_Problem statement:_
The line with "The width and" starts the range, and the last line of the listing ends it. Retype that range exactly, without pictures.

_Data records:_
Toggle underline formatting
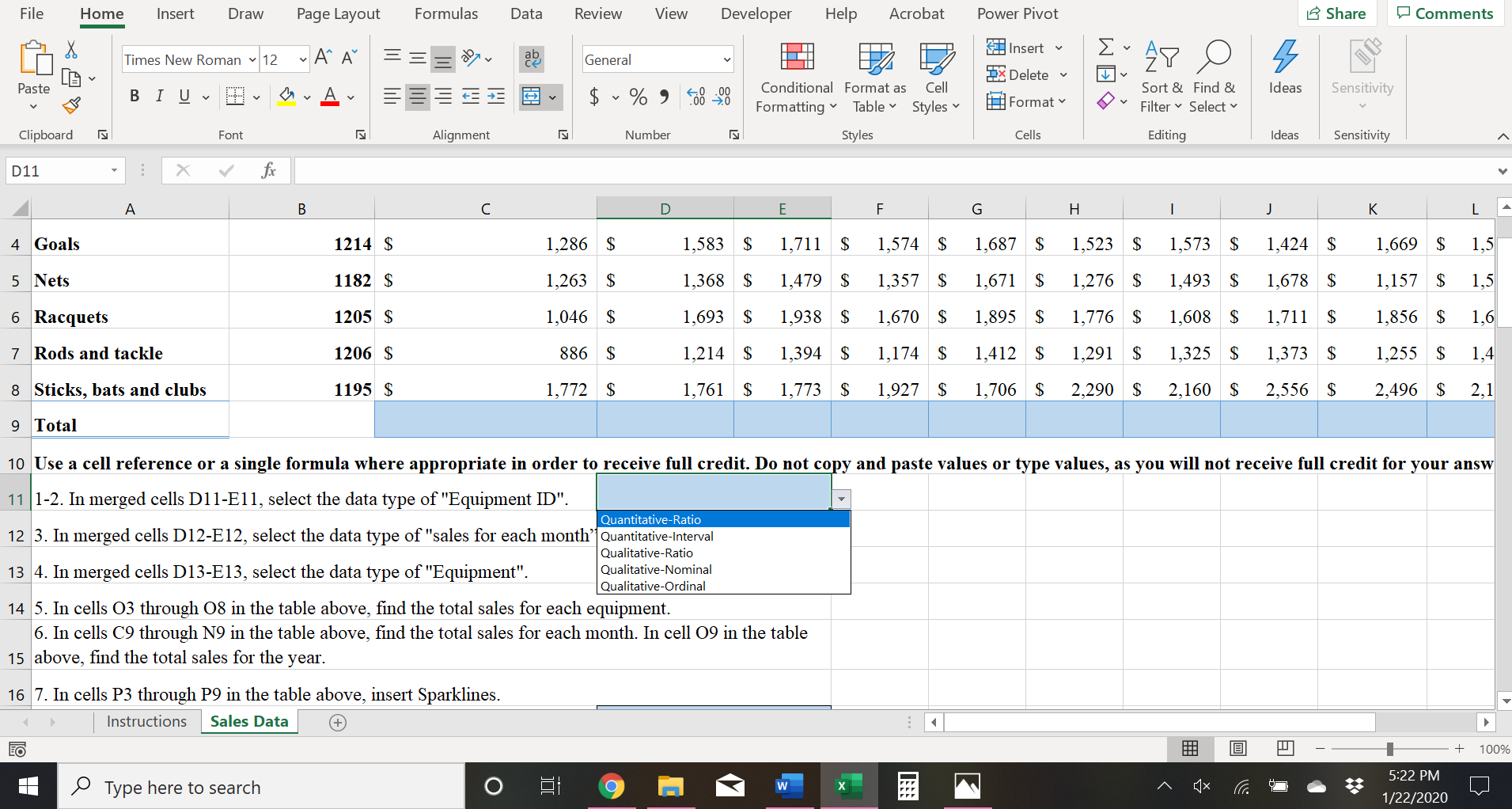This screenshot has height=809, width=1512. [x=183, y=96]
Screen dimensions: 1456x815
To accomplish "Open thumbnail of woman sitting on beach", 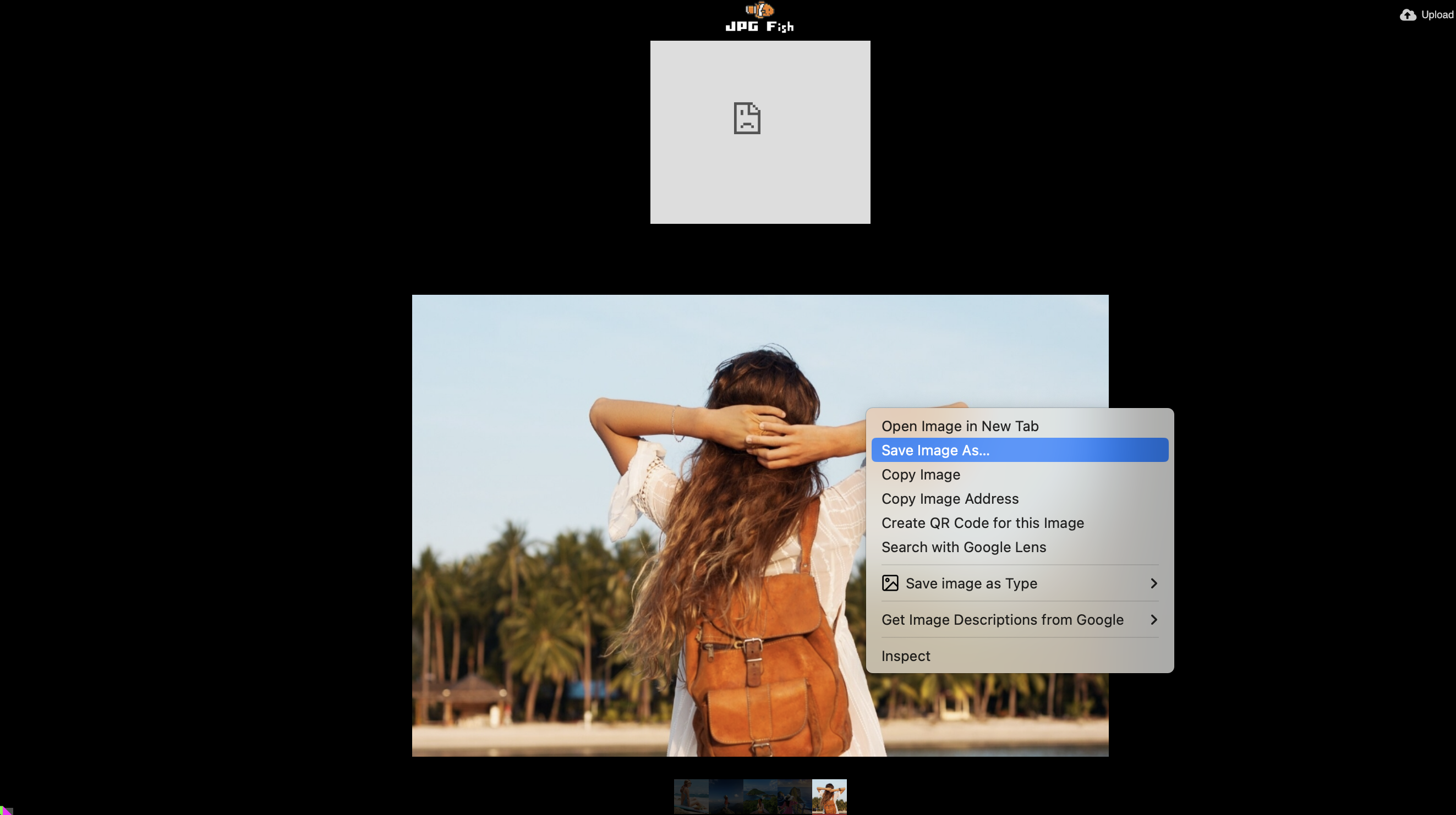I will (691, 796).
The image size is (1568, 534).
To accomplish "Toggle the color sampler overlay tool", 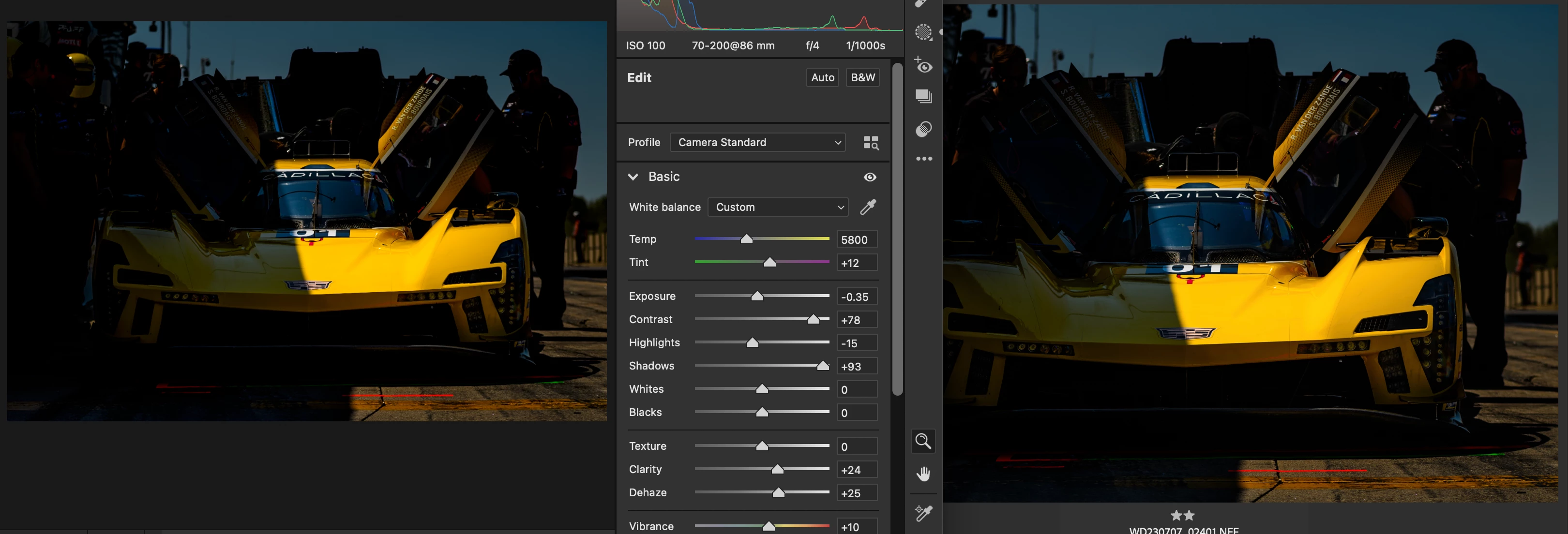I will [x=923, y=513].
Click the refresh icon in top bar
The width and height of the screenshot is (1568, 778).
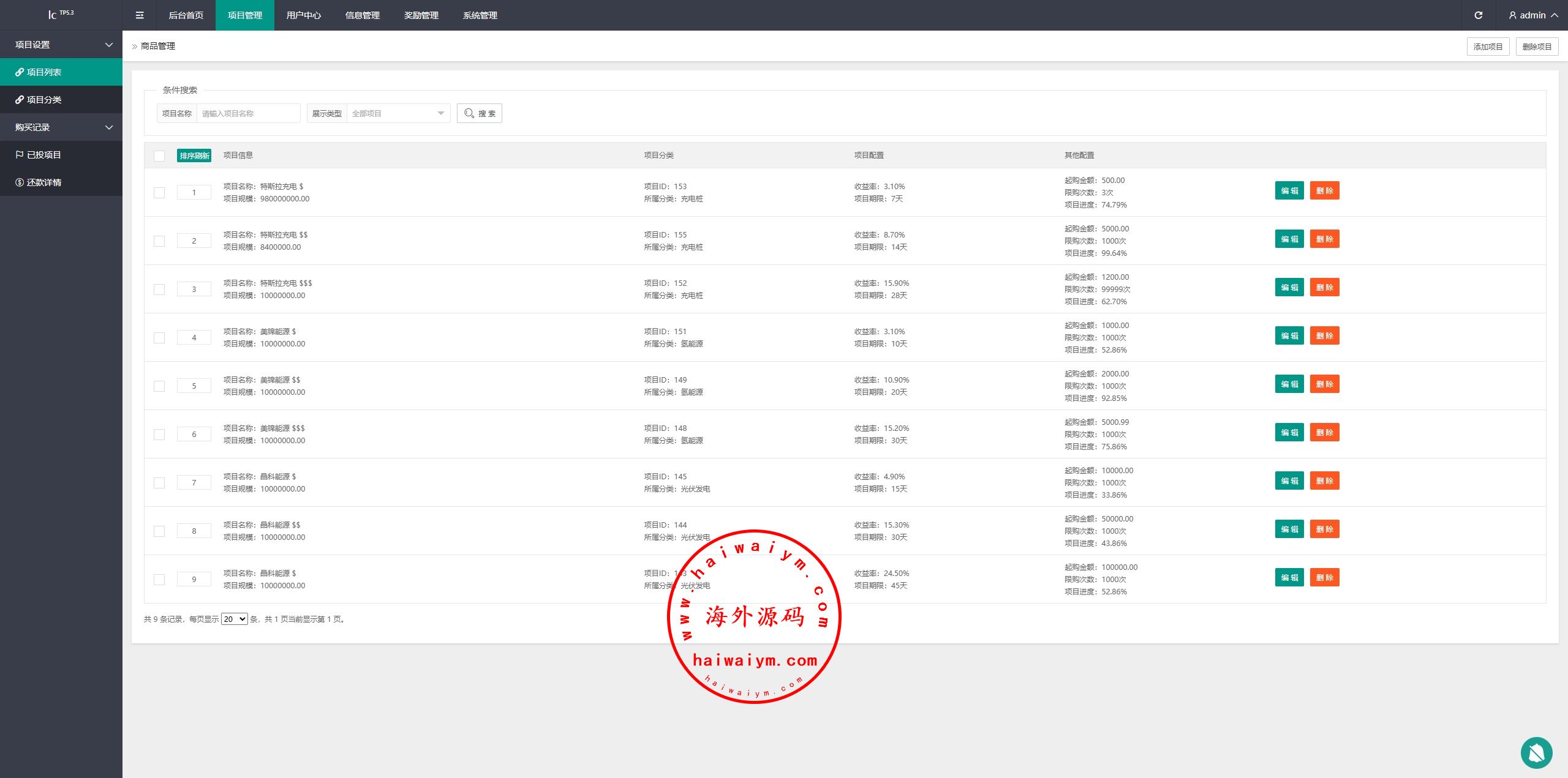click(1478, 15)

_Answer to this task:_
The width and height of the screenshot is (1568, 778).
click(1478, 15)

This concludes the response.